Chromatin modification profile for the LGVII centromere and telomeres. For (A) N. crassa LGVII centromere and (B) N. crassa chromosome ends, nucleotide composition is shown as the moving average of %GC and CRI calculated for 500 bp windows with 100 bp steps at the top of the plot. Enrichment values for MeDIP and ChIP-chip experiments are shown as log₂ values indicated on the y-axis (right) for immunoprecipitation experiments using antibodies to 5mC, H3K9me3, green fluorescent protein for HP1-GFP (HP1) and H3K4me2. The position of predicted open reading frames (genes) and repeats are indicated below. The scale bars on the top indicate 30 kb and 2 kb for (A) and (B), respectively. The black dots above each plot in (B) indicate the position of the telomere. The broken line above telVIIR indicates that sequences containing the telomere repeats for telVIIR are missing from the current LGVII sequence assembly.

Figure 4.

Complex localization patterns of HP1. Microarray data from immunoprecipitation experiments using antibodies to 5mC, H3K9me3, green fluorescent protein (for HP1-GFP; HP1), and H3K4me2 are shown as log₂ values for 5mC peaks 35, 33, 34, and 19 (Supplemental Table 1). The position of predicted open reading frames (genes) and repeats are indicated below. Conventional ChIP was performed for each region using antibodies to H3K4me2, H3K9me3, and FLAG (for HP1-FLAG) to validate the microarray data. PCR products obtained using whole cell extracts (WCE), or the indicated immunoprecipitate fraction as the template, were resolved by gel electrophoresis. The black bars labeled P1–P5 depict the position of the expected PCR products within each region. The coding region of histone H4 was used as an internal euchromatin control. The labels to the right of each autoradiograph identify specific PCR products. The enrichment of each PCR product relative to the PCR product for H4 to is shown below.

Figure 5.

Genes and repeats reside in distinct chromatin environments. Scatter plots depicting the relationship between RIP and chromatin modifications are shown for LGVII genes (gray dots) and repeats (black dots). The CRI value calculated for each predicted open reading frame and annotated repeat is plotted on the y-axis. The median enrichment value for (A) 5mC, (B) H3K9me3, and (C) H3K4me2 for each gene and annotated repeat is plotted on the x-axis.

## Problems to work on
1. Reproduce the part of the figure legends that opens with the words containing "Genes and repeats" and closes with "on the x-axis.".
2. In the figure legends, list every 5mC peak number given in the legend that begins "Complex localization patterns of HP1."
The entries after the figure legends are not needed here.

## Provided material

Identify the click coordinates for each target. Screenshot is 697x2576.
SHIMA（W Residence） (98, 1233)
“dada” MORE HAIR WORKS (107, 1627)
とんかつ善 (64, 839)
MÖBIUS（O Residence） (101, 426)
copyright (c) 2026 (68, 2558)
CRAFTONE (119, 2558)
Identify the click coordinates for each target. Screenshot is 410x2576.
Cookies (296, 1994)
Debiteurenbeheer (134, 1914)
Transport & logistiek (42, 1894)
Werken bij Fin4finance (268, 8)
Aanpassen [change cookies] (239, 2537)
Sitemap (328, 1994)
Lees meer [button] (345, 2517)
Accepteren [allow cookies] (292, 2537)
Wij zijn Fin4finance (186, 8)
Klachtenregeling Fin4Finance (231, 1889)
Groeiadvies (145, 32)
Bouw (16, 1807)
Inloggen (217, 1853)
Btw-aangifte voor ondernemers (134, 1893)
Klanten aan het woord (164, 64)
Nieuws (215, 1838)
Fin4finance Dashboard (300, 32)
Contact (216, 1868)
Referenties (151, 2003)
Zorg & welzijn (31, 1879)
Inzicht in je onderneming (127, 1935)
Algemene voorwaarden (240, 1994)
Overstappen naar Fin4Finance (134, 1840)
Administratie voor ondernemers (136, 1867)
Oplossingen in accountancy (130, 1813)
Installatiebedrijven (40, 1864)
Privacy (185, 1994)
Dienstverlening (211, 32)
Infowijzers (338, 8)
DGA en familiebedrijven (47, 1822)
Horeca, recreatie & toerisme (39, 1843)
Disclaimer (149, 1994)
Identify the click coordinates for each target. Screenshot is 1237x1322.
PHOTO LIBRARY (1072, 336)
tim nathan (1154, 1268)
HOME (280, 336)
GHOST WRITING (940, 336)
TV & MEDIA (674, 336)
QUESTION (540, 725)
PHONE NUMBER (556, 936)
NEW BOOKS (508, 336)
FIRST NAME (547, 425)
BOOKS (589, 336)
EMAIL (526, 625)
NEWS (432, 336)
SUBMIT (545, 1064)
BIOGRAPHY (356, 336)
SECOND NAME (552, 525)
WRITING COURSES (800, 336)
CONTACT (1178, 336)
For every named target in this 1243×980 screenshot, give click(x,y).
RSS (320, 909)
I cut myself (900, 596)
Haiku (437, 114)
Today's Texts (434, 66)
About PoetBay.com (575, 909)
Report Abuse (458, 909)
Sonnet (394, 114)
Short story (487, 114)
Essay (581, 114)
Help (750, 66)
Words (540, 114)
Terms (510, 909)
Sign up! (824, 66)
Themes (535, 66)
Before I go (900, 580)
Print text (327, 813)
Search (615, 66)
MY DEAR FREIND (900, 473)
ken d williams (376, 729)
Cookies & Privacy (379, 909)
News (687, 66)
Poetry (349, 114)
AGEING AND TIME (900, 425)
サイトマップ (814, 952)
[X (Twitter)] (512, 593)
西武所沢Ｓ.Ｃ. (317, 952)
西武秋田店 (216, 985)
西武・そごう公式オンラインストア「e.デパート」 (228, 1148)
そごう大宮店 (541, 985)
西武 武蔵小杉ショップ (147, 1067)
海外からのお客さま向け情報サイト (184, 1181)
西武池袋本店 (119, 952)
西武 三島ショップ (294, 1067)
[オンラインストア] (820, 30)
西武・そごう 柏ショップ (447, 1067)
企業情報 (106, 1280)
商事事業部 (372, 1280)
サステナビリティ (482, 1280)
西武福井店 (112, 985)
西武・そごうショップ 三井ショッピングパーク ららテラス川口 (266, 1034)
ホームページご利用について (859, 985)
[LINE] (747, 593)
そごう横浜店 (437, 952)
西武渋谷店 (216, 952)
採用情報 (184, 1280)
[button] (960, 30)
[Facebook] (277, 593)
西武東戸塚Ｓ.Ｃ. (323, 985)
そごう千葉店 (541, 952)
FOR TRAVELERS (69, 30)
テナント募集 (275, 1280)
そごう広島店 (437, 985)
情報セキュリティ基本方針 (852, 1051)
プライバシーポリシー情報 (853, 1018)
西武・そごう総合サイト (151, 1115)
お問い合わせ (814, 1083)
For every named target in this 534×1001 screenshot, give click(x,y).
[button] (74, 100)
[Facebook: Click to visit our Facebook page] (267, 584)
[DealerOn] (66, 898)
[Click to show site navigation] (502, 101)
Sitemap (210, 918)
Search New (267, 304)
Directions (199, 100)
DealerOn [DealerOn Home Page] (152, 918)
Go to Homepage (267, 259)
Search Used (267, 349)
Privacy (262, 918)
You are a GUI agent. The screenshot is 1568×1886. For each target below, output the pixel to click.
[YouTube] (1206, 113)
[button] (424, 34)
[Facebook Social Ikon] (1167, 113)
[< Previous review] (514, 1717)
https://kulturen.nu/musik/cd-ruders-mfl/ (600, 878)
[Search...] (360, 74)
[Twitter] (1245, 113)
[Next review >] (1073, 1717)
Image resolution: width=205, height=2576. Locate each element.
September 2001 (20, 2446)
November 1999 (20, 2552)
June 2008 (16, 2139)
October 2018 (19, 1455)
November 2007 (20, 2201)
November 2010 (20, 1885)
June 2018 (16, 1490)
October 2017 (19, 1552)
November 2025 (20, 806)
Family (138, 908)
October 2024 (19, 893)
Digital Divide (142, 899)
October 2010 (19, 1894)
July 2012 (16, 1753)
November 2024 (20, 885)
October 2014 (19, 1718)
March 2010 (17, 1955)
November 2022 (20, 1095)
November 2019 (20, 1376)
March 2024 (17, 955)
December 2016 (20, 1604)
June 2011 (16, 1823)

## Answers for each item
1.
Genes and repeats reside in distinct chromatin environments. Scatter plots depicting the relationship between RIP and chromatin modifications are shown for LGVII genes (gray dots) and repeats (black dots). The CRI value calculated for each predicted open reading frame and annotated repeat is plotted on the y-axis. The median enrichment value for (A) 5mC, (B) H3K9me3, and (C) H3K4me2 for each gene and annotated repeat is plotted on the x-axis.

2. 35, 33, 34, 19